[[ Data provided open ]]
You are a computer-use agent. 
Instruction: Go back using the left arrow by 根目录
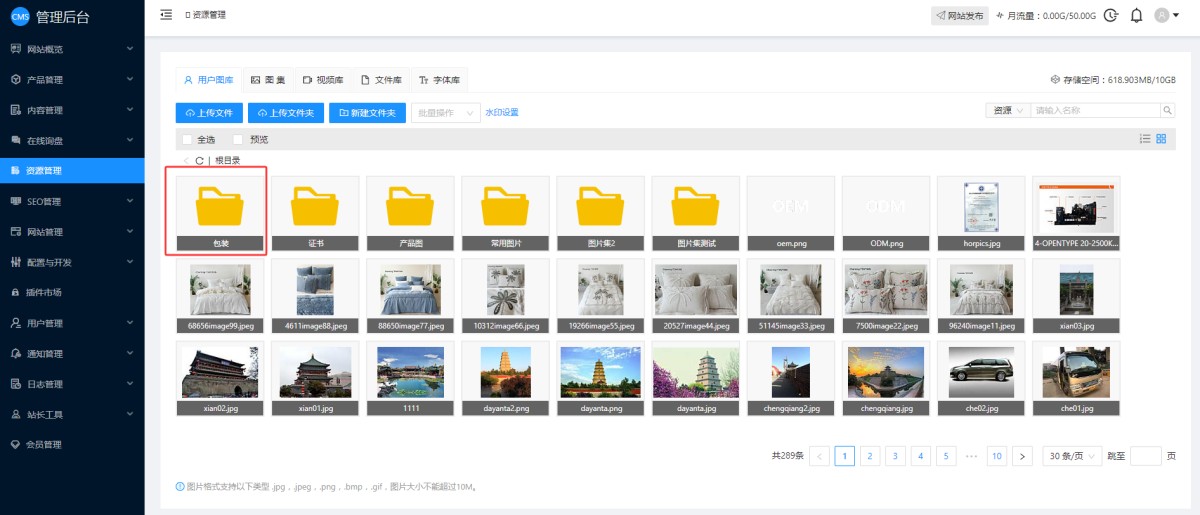(x=186, y=161)
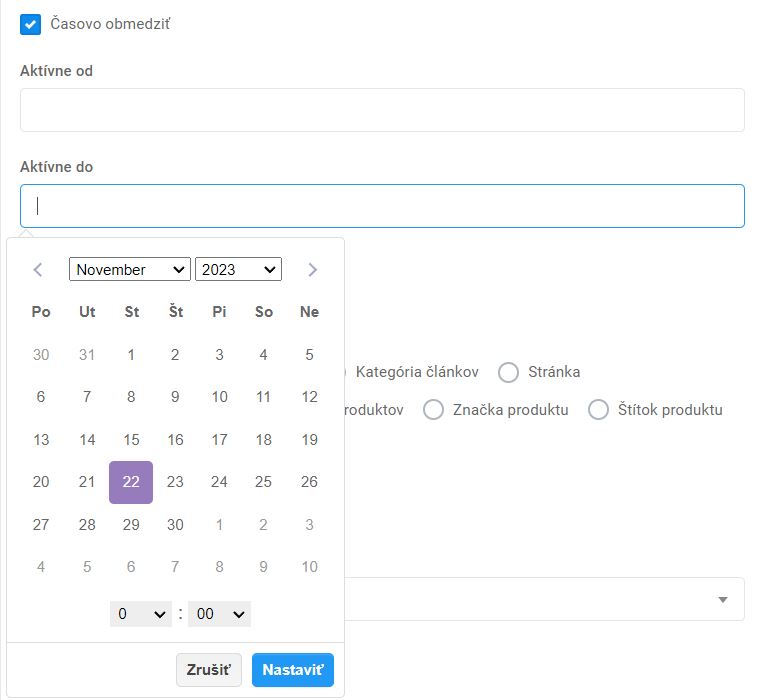Select the Stránka radio button
Image resolution: width=764 pixels, height=700 pixels.
click(x=509, y=373)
[[ Data provided closed ]]
▸ **How to complete this task**
Output the data above exactly. Drop every picture.

▸ **Written solution**
You are a computer-use agent. 
Instruction: Go back using the left arrow by 根目录
(x=186, y=161)
Select the Stránka radio button
Image resolution: width=764 pixels, height=700 pixels.
click(x=509, y=373)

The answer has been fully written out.